Tasks to carry out -
**A)** In the Zig discussion, why does Zig have to write its own compiler and linker?
**B)** Set down the Zig discussion word for word, everything from "One notable thing" down to "expected to do.".

The only reason I have started to use `eww` in Emacs to "read the web" is because people pushing those amounts of dark on everybody, it has become unbearable!
I've been trying to understand what Zig place is in the world so I can learn more about it. I like the idea of simplicity in programming languages but, other than that and since there's Go already, what is the proposition here?
In particular:
- LLVM is not enough, let's write our own compiler.
- Interfaces are an overhead, use comptime instead or roll your own vtables.
- In a world where "memory unsafe" languages are under attack... yeah, we don't care about that.
I'm not trolling, this are serious questions from afar that I would love to figure out before investing time with Zig.
One notable thing about Zig (and Andrew) is their willingness to rethink everything, and a lack of fear of digging all the way down and building their own versions of underpinning things. They believe incremental compilation should be an option, so they have to write their own compiler, linker, etc. They're already pushing the boundaries of what new languages can do, and—eventually—will be expected to do.

Supplied information -
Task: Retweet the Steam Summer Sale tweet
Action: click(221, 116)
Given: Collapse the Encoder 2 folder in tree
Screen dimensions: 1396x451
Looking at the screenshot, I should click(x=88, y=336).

==

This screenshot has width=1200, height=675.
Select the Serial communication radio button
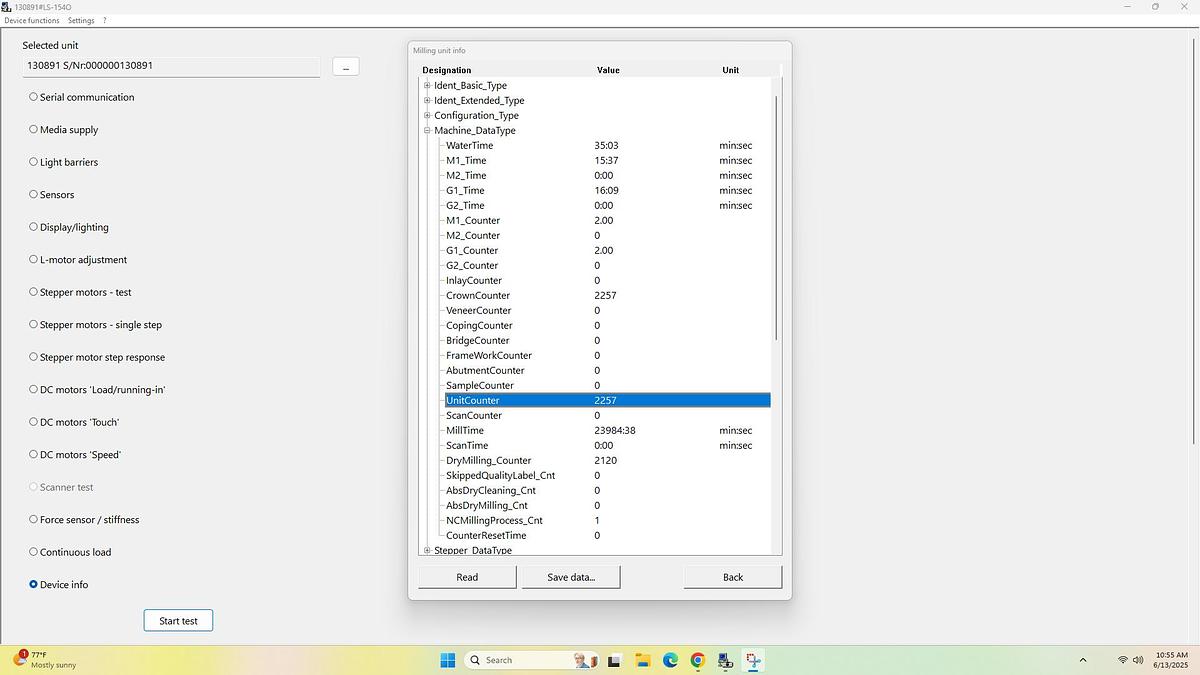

Answers provided -
**A)** Because they believe incremental compilation should be an option.

**B)**
One notable thing about Zig (and Andrew) is their willingness to rethink everything, and a lack of fear of digging all the way down and building their own versions of underpinning things. They believe incremental compilation should be an option, so they have to write their own compiler, linker, etc. They're already pushing the boundaries of what new languages can do, and—eventually—will be expected to do.